The Humane Society has also sought the help of an infectious disease expert to come up with a plan to stop the spread of canine flu in Birmingham.
“The canine flu is highly contagious and has spread rapidly throughout the Birmingham area,” GBHS Chief Veterinarian Dr Lindy Alverson said in a statement. “There has been an increase in coughing and sick dogs across all GBHS facilities, linked to the detection of the H3N2 canine influenza virus (CIV) in pet dogs in Jefferson County, detected for the first time by local vets in early July.”
Bordatella, or ‘kennel cough’ associated with canine flu, was detected in dogs at the Birmingham-area Pawms resort sites in Avondale and Birmingham earlier this month, when pet parents boarded their dogs over the 4th of July weekend.
Most dogs don’t have pre-existing immunity to canine flu, Alverson said.
The humane society is taking a number of steps to control the outbreak, including suspending dog adoptions.
“This will help prevent the continued spread of this disease,” Alverson said. “Canine flu is treatable and all the dogs we care for show only mild symptoms. They are responding very well to treatment and are expected to make a full recovery.
The cats have little to no risk of contracting the virus and will remain available for adoption, the organization said.
The incubation period for canine flu is five to seven days.
Anyone who has adopted a dog in the past week that is starting to show symptoms of the disease — coughing, runny nose and lethargy — has been asked to email shelter manager Stephanie Sullivan at [email protected] gbhs.org to arrange treatment.

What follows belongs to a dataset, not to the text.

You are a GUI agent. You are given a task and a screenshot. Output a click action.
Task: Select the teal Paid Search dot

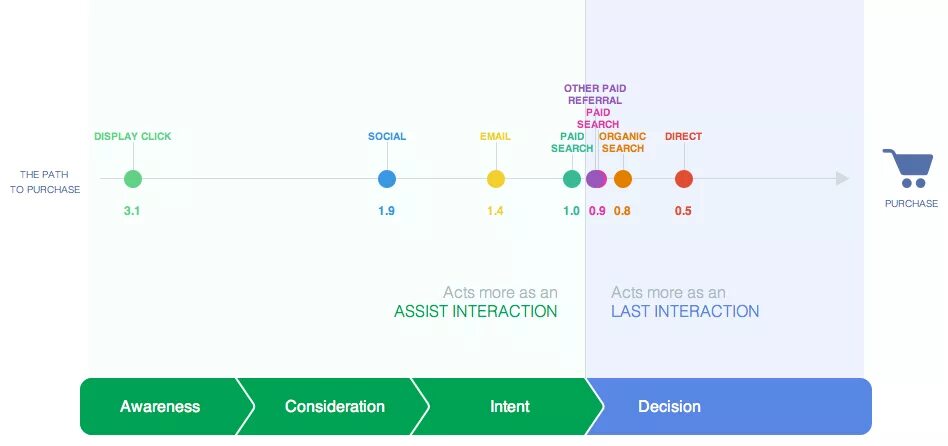[x=572, y=179]
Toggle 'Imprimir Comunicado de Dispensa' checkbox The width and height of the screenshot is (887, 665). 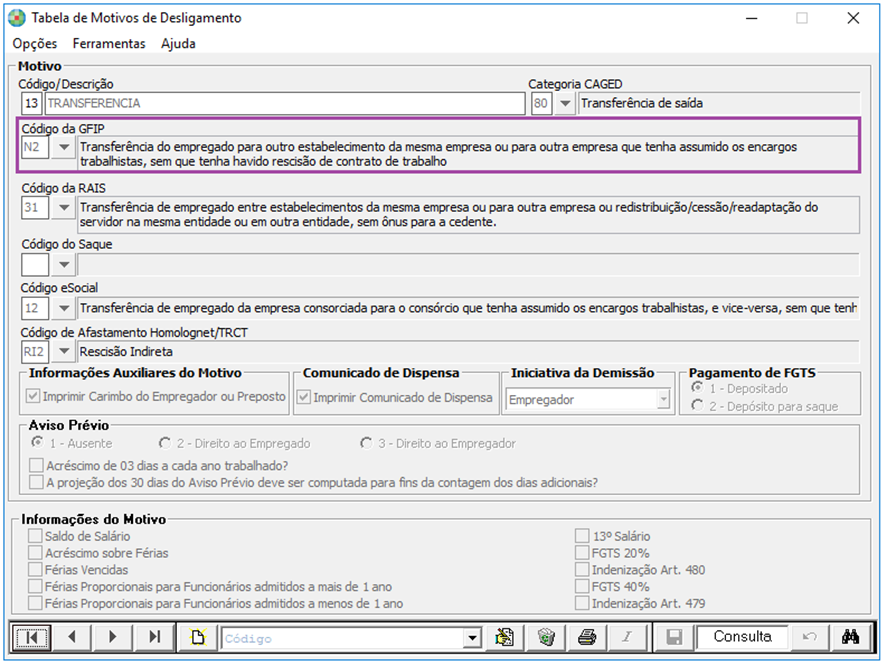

Animals that pose a risk to public safety, seriously injured or seized for negligence or cruelty and that need to be brought to the shelter, will be housed in an area separate from the quarantined population.
Specialized staff are dedicated to providing dog care in each area to prevent cross-contamination.
The refuge will remain open from Tuesday to Saturday except during holidays.
The Humane Society’s field operations team will always respond to incidents affecting public safety and animals in immediate danger.
The outbreak demonstrates the need for dogs to be vaccinated against canine flu, the society said.